Required work: The full listing below must be printed exactly, word for word.

### Material provided ###

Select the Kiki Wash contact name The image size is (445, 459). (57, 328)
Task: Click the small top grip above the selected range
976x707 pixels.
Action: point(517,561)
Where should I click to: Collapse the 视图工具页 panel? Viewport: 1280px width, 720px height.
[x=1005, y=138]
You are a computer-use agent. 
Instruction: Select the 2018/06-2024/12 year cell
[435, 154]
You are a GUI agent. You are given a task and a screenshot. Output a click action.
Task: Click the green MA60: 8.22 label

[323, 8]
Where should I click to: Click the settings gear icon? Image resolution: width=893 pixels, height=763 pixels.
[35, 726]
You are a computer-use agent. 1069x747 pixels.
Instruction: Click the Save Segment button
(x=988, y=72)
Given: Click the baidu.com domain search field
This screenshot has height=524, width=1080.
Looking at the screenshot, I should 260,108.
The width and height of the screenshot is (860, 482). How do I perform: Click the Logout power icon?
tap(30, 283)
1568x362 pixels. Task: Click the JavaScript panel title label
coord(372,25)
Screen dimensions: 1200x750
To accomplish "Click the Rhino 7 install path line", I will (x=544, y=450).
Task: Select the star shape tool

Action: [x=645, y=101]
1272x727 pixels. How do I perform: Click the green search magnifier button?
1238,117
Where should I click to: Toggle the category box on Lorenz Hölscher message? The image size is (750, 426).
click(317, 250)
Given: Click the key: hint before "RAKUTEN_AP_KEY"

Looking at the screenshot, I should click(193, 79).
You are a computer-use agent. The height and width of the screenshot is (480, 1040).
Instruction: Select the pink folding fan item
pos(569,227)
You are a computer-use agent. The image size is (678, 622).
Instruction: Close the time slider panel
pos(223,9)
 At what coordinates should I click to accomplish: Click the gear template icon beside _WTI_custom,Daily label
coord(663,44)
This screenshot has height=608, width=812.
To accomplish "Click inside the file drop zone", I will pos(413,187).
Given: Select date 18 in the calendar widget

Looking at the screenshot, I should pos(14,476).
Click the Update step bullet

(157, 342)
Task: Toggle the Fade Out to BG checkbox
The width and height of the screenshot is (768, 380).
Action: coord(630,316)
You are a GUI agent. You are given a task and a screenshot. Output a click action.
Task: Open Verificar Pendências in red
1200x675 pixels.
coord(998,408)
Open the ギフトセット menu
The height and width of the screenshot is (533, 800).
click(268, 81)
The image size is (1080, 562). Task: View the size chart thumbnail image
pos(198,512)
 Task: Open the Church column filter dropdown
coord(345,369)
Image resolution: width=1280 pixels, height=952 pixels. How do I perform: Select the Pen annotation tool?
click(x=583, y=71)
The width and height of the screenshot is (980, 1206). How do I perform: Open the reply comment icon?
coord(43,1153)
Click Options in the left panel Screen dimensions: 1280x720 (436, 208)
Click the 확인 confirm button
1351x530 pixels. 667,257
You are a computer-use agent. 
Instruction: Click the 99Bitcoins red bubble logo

###

Output for this task:
Select the Kiki Wash contact name The image size is (445, 459). (57, 328)
Task: Click the small top grip above the selected range
976x707 pixels.
Action: point(517,561)
Where should I click to: Collapse the 视图工具页 panel? Viewport: 1280px width, 720px height.
[x=1005, y=138]
You are a computer-use agent. 
Instruction: Select the 2018/06-2024/12 year cell
[435, 154]
You are a GUI agent. You are given a task and a screenshot. Output a click action.
Task: Click the green MA60: 8.22 label

[323, 8]
Where should I click to: Click the settings gear icon? Image resolution: width=893 pixels, height=763 pixels.
[35, 726]
You are a computer-use agent. 1069x747 pixels.
Instruction: Click the Save Segment button
(x=988, y=72)
Given: Click the baidu.com domain search field
This screenshot has height=524, width=1080.
Looking at the screenshot, I should 260,108.
The width and height of the screenshot is (860, 482). How do I perform: Click the Logout power icon?
tap(30, 283)
1568x362 pixels. Task: Click the JavaScript panel title label
coord(372,25)
Screen dimensions: 1200x750
To accomplish "Click the Rhino 7 install path line", I will (x=544, y=450).
Task: Select the star shape tool

Action: [x=645, y=101]
1272x727 pixels. How do I perform: Click the green search magnifier button?
1238,117
Where should I click to: Toggle the category box on Lorenz Hölscher message? The image size is (750, 426).
click(317, 250)
Given: Click the key: hint before "RAKUTEN_AP_KEY"

Looking at the screenshot, I should click(193, 79).
You are a computer-use agent. The height and width of the screenshot is (480, 1040).
Instruction: Select the pink folding fan item
pos(569,227)
You are a computer-use agent. The image size is (678, 622).
Instruction: Close the time slider panel
pos(223,9)
 At what coordinates should I click to accomplish: Click the gear template icon beside _WTI_custom,Daily label
coord(663,44)
This screenshot has height=608, width=812.
To accomplish "Click inside the file drop zone", I will pos(413,187).
Given: Select date 18 in the calendar widget

Looking at the screenshot, I should pos(14,476).
Click the Update step bullet

(157, 342)
Task: Toggle the Fade Out to BG checkbox
The width and height of the screenshot is (768, 380).
Action: coord(630,316)
You are a GUI agent. You are given a task and a screenshot. Output a click action.
Task: Open Verificar Pendências in red
1200x675 pixels.
coord(998,408)
Open the ギフトセット menu
The height and width of the screenshot is (533, 800).
click(268, 81)
The image size is (1080, 562). Task: View the size chart thumbnail image
pos(198,512)
 Task: Open the Church column filter dropdown
coord(345,369)
Image resolution: width=1280 pixels, height=952 pixels. How do I perform: Select the Pen annotation tool?
click(x=583, y=71)
The width and height of the screenshot is (980, 1206). How do I perform: Open the reply comment icon?
coord(43,1153)
Click Options in the left panel Screen dimensions: 1280x720 (436, 208)
Click the 확인 confirm button
1351x530 pixels. 667,257
You are a computer-use agent. 
Instruction: Click the 99Bitcoins red bubble logo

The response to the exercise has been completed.